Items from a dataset

§

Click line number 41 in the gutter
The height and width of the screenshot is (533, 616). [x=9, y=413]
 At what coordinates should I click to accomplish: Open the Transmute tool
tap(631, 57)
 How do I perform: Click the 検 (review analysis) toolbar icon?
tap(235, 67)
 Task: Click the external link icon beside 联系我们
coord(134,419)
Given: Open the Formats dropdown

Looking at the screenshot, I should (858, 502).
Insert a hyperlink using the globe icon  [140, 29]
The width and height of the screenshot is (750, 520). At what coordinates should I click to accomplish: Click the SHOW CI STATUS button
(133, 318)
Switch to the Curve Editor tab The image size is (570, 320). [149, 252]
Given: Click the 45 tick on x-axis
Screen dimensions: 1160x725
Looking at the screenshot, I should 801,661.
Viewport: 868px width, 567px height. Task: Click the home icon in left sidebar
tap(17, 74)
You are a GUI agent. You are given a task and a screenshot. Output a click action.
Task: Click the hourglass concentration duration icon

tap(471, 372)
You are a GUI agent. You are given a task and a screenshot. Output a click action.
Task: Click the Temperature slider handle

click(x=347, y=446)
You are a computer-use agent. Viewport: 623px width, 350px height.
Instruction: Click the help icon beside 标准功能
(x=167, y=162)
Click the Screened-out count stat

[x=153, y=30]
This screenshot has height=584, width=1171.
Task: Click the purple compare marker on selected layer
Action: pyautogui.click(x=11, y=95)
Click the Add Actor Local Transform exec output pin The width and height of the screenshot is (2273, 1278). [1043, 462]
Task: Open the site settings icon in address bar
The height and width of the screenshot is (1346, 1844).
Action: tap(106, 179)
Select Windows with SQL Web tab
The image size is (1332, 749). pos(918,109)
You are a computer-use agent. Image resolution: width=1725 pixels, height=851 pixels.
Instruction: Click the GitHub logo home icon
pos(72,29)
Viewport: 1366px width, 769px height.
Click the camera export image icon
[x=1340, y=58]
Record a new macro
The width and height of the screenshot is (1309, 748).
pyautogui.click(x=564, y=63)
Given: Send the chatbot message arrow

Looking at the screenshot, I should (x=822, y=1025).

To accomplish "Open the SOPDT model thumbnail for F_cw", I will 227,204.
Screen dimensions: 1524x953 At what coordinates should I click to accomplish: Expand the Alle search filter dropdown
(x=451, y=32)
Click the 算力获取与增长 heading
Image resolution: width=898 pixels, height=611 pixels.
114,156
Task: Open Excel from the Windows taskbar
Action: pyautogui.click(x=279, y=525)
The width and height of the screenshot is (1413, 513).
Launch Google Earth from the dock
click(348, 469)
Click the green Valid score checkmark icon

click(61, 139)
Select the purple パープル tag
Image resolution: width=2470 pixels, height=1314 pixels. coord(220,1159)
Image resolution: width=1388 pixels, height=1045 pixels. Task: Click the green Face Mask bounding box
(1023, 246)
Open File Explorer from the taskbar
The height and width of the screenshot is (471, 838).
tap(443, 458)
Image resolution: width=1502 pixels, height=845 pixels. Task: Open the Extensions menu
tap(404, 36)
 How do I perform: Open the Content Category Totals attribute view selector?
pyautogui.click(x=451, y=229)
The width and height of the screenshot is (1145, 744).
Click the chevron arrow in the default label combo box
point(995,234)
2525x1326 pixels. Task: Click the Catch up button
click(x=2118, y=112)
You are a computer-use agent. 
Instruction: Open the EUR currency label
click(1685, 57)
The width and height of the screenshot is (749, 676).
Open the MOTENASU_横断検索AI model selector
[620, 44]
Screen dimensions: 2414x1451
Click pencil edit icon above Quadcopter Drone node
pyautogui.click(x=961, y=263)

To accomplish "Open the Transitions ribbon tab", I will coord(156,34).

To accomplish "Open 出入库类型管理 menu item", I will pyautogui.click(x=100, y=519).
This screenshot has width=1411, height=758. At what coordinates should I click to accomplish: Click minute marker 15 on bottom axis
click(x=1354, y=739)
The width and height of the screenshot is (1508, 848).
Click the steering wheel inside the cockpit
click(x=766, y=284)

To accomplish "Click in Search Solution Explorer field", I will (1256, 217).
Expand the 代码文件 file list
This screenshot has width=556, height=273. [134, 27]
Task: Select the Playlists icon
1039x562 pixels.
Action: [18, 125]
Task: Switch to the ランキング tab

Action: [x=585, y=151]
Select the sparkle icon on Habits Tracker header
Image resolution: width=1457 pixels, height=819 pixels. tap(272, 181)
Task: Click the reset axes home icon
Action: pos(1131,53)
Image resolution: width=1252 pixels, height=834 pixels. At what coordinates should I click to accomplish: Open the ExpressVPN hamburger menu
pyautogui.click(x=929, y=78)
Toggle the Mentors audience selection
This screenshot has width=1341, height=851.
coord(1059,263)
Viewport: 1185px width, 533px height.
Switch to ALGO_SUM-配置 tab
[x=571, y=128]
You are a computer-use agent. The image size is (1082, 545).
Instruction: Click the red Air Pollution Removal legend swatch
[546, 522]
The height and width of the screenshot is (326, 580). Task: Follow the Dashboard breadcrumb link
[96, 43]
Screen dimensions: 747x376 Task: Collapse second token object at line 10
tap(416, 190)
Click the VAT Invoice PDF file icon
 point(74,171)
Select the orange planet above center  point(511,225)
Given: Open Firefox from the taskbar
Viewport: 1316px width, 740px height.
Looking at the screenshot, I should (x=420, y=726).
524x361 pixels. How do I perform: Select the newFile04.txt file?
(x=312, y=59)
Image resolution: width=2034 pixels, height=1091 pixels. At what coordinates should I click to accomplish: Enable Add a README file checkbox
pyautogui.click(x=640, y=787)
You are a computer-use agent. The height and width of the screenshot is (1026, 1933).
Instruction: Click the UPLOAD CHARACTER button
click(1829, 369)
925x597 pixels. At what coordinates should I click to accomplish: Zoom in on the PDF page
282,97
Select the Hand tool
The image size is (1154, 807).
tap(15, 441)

§

The whole of the data is to be copied out word for word.

Click line number 41 in the gutter
The height and width of the screenshot is (533, 616). [x=9, y=413]
 At what coordinates should I click to accomplish: Open the Transmute tool
tap(631, 57)
 How do I perform: Click the 検 (review analysis) toolbar icon?
tap(235, 67)
 Task: Click the external link icon beside 联系我们
coord(134,419)
Given: Open the Formats dropdown

Looking at the screenshot, I should (858, 502).
Insert a hyperlink using the globe icon  [140, 29]
The width and height of the screenshot is (750, 520). At what coordinates should I click to accomplish: Click the SHOW CI STATUS button
(133, 318)
Switch to the Curve Editor tab The image size is (570, 320). [149, 252]
Given: Click the 45 tick on x-axis
Screen dimensions: 1160x725
Looking at the screenshot, I should 801,661.
Viewport: 868px width, 567px height. Task: Click the home icon in left sidebar
tap(17, 74)
You are a GUI agent. You are given a task and a screenshot. Output a click action.
Task: Click the hourglass concentration duration icon

tap(471, 372)
You are a GUI agent. You are given a task and a screenshot. Output a click action.
Task: Click the Temperature slider handle

click(x=347, y=446)
You are a computer-use agent. Viewport: 623px width, 350px height.
Instruction: Click the help icon beside 标准功能
(x=167, y=162)
Click the Screened-out count stat

[x=153, y=30]
This screenshot has height=584, width=1171.
Task: Click the purple compare marker on selected layer
Action: pyautogui.click(x=11, y=95)
Click the Add Actor Local Transform exec output pin The width and height of the screenshot is (2273, 1278). [1043, 462]
Task: Open the site settings icon in address bar
The height and width of the screenshot is (1346, 1844).
Action: tap(106, 179)
Select Windows with SQL Web tab
The image size is (1332, 749). pos(918,109)
You are a computer-use agent. Image resolution: width=1725 pixels, height=851 pixels.
Instruction: Click the GitHub logo home icon
pos(72,29)
Viewport: 1366px width, 769px height.
Click the camera export image icon
[x=1340, y=58]
Record a new macro
The width and height of the screenshot is (1309, 748).
pyautogui.click(x=564, y=63)
Given: Send the chatbot message arrow

Looking at the screenshot, I should (x=822, y=1025).

To accomplish "Open the SOPDT model thumbnail for F_cw", I will 227,204.
Screen dimensions: 1524x953 At what coordinates should I click to accomplish: Expand the Alle search filter dropdown
(x=451, y=32)
Click the 算力获取与增长 heading
Image resolution: width=898 pixels, height=611 pixels.
114,156
Task: Open Excel from the Windows taskbar
Action: pyautogui.click(x=279, y=525)
The width and height of the screenshot is (1413, 513).
Launch Google Earth from the dock
click(348, 469)
Click the green Valid score checkmark icon

click(61, 139)
Select the purple パープル tag
Image resolution: width=2470 pixels, height=1314 pixels. coord(220,1159)
Image resolution: width=1388 pixels, height=1045 pixels. Task: Click the green Face Mask bounding box
(1023, 246)
Open File Explorer from the taskbar
The height and width of the screenshot is (471, 838).
tap(443, 458)
Image resolution: width=1502 pixels, height=845 pixels. Task: Open the Extensions menu
tap(404, 36)
 How do I perform: Open the Content Category Totals attribute view selector?
pyautogui.click(x=451, y=229)
The width and height of the screenshot is (1145, 744).
Click the chevron arrow in the default label combo box
point(995,234)
2525x1326 pixels. Task: Click the Catch up button
click(x=2118, y=112)
You are a computer-use agent. 
Instruction: Open the EUR currency label
click(1685, 57)
The width and height of the screenshot is (749, 676).
Open the MOTENASU_横断検索AI model selector
[620, 44]
Screen dimensions: 2414x1451
Click pencil edit icon above Quadcopter Drone node
pyautogui.click(x=961, y=263)

To accomplish "Open the Transitions ribbon tab", I will coord(156,34).

To accomplish "Open 出入库类型管理 menu item", I will pyautogui.click(x=100, y=519).
This screenshot has width=1411, height=758. At what coordinates should I click to accomplish: Click minute marker 15 on bottom axis
click(x=1354, y=739)
The width and height of the screenshot is (1508, 848).
Click the steering wheel inside the cockpit
click(x=766, y=284)

To accomplish "Click in Search Solution Explorer field", I will (1256, 217).
Expand the 代码文件 file list
This screenshot has width=556, height=273. [134, 27]
Task: Select the Playlists icon
1039x562 pixels.
Action: [18, 125]
Task: Switch to the ランキング tab

Action: [x=585, y=151]
Select the sparkle icon on Habits Tracker header
Image resolution: width=1457 pixels, height=819 pixels. tap(272, 181)
Task: Click the reset axes home icon
Action: pos(1131,53)
Image resolution: width=1252 pixels, height=834 pixels. At what coordinates should I click to accomplish: Open the ExpressVPN hamburger menu
pyautogui.click(x=929, y=78)
Toggle the Mentors audience selection
This screenshot has width=1341, height=851.
coord(1059,263)
Viewport: 1185px width, 533px height.
Switch to ALGO_SUM-配置 tab
[x=571, y=128]
You are a computer-use agent. The image size is (1082, 545).
Instruction: Click the red Air Pollution Removal legend swatch
[546, 522]
The height and width of the screenshot is (326, 580). Task: Follow the Dashboard breadcrumb link
[96, 43]
Screen dimensions: 747x376 Task: Collapse second token object at line 10
tap(416, 190)
Click the VAT Invoice PDF file icon
 point(74,171)
Select the orange planet above center  point(511,225)
Given: Open Firefox from the taskbar
Viewport: 1316px width, 740px height.
Looking at the screenshot, I should (x=420, y=726).
524x361 pixels. How do I perform: Select the newFile04.txt file?
(x=312, y=59)
Image resolution: width=2034 pixels, height=1091 pixels. At what coordinates should I click to accomplish: Enable Add a README file checkbox
pyautogui.click(x=640, y=787)
You are a computer-use agent. The height and width of the screenshot is (1026, 1933).
Instruction: Click the UPLOAD CHARACTER button
click(1829, 369)
925x597 pixels. At what coordinates should I click to accomplish: Zoom in on the PDF page
282,97
Select the Hand tool
The image size is (1154, 807).
tap(15, 441)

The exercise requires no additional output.